JEB SPRAGUE: “So if Trump invaded, with Colombian and Brazilian support, you think Venezuelans would welcome with open arms —“

ROBERT NASSER: “I would say on the whole, yes.”

Support for a US invasion permeates virtually every corner of the pro-Guaido opposition movement. From the owner of the website saying “With no U.S. Marine Corps there is no paradise,” to the fact that the movement’s most celebrated American political figures are hawkish Republicans, to Guaido himself asking for assistance from the head of US Southern Command, the evidence points overwhelmingly towards a push for invasion in Venezuela.

The people The Grayzone spoke to at the embassy protests were no different.

FIRST OPPOSITION PROTESTER: “At this point the Venezuelan people are suffering enough and in my personal opinion I would support boots on the ground— ”

FIFTH OPPOSITION PROTESTER: “Us, as civilians, we cannot fight against criminals […] We need military aid […] We cannot win this war alone. We can’t.”

SIXTH OPPOSITION PROTESTER: “The US is an ally. The US is supporting the restoration of democracy. We want to vote and right now the Venezuelan people are kidnapped.”

It turned out Hernandez is a managing director at Innovatics Group, and previously worked at a free market advocacy group called the Atlas Network, whose name is an homage to Ayn Rand’s novel Atlas Shrugged, whose goal is to limit government and promote private-property rights in countries around the world.

ATLAS NETWORK PROMO VIDEO: “Atlas freedom champions are knocking down barriers to wealth creation, fighting corruption and fostering free enterprise by reducing the role of government and protecting individual liberty.”

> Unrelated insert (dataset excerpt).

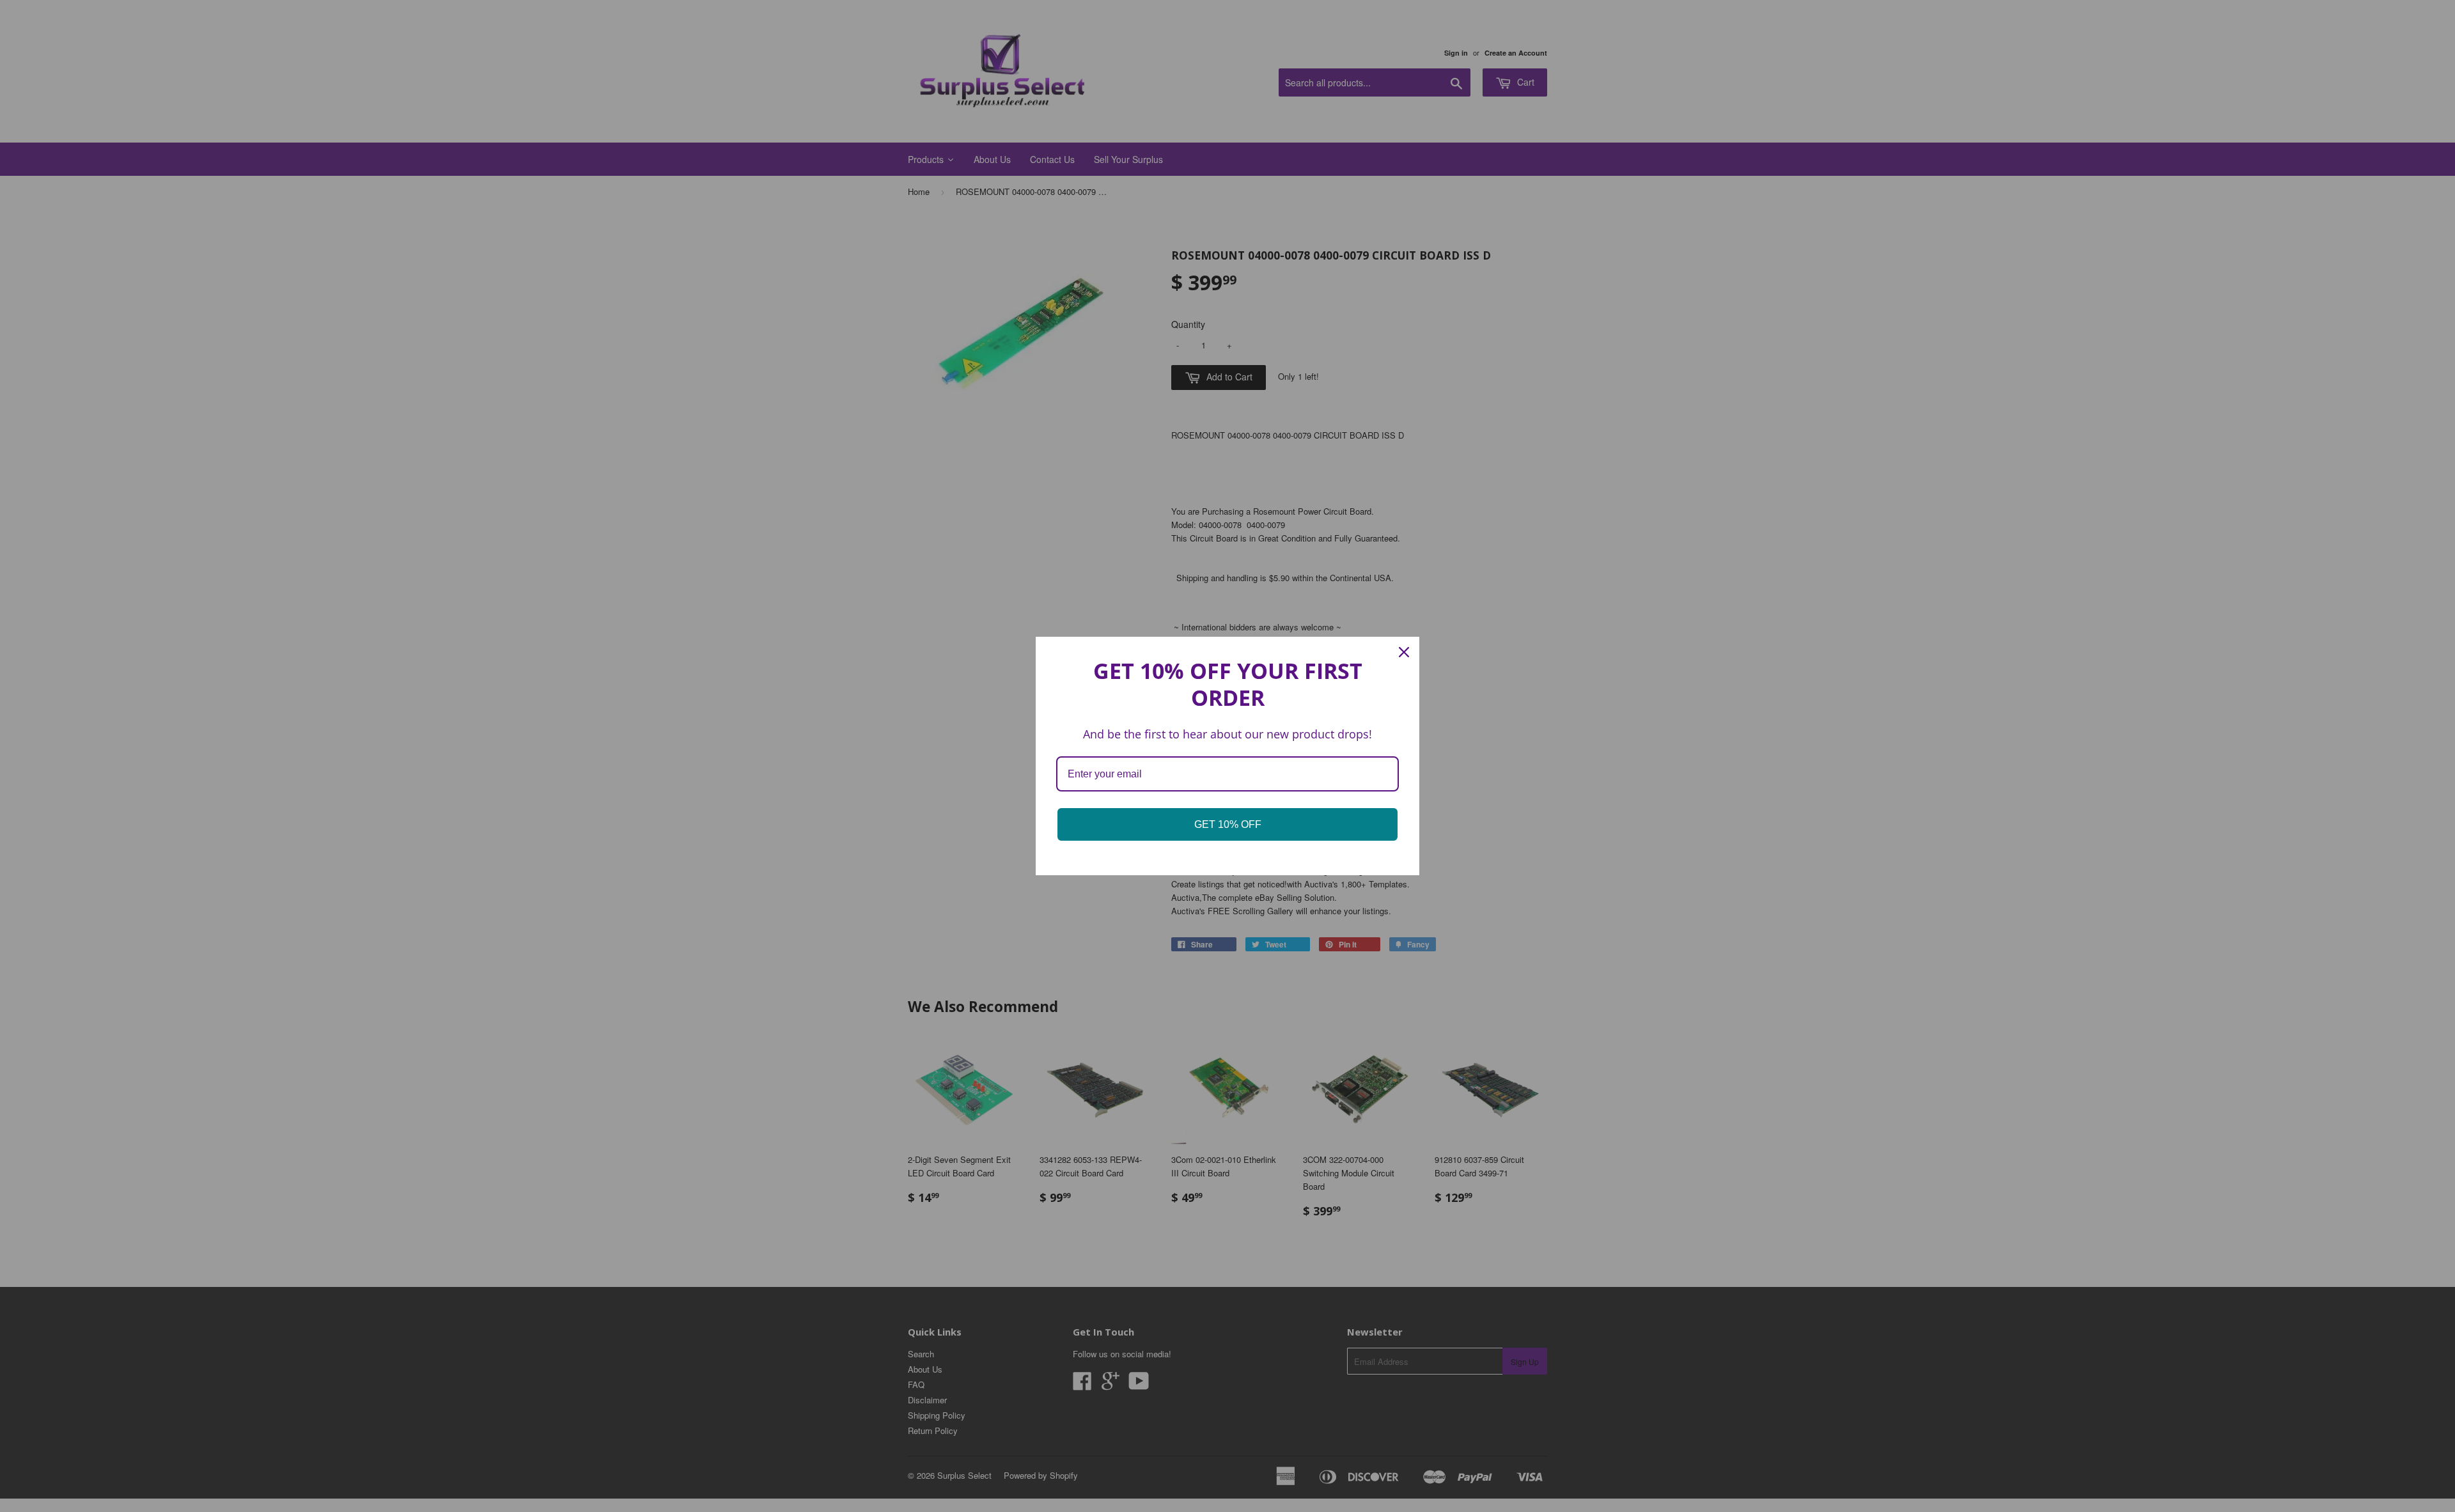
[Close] (1404, 652)
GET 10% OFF (1227, 824)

Its funders include ExxonMobil, the tobacco company Phillip Morris and the Koch Brothers. It also receives money from the State Department and the National Endowment for Democracy.

It’s easy to, at a glance, see a group of concerned Venezuelans when protests break out on the street in response to what’s happening in Venezuela. But on closer inspection, this seemingly grassroots movement whose broad calls for democracy, freedom and change appear innocent is the face of something that has become all too commonplace in American foreign policy: which is to give a populist face to what are actually the interests of multinational corporations, something national security advisor John Bolton actually let slip out in an interview earlier this year:

JOHN BOLTON, ON FOX BUSINESS: “We’re looking at the oil assets. That’s the single most important income stream […] It’ll make a big difference to the United States economically if we could have American oil companies invest in and produce the oil.”

And the May 24th takeover is a stark example of that. The man behind the flag is Juan Guaidó’s wannabe ambassador, Carlos Vecchio. And Vecchio has been cultivated by US soft power groups for this very moment.

CARLOS VECCHIO, AT INTERNATIONAL REPUBLICAN INSTITUTE EVENT: “Thank you Elliott [Abrams] for your words. Thank you for becoming a friend in this fight.”

He’s spent the past weeks imploring the US naval southern command to help his colleagues seize power in the Venezuelan capital of Caracas.

Now that he’s inside the prized embassy in America’s capital, Vecchio has successfully shifted this battle’s base of operations from Caracas to Washington, DC’s immense halls of power.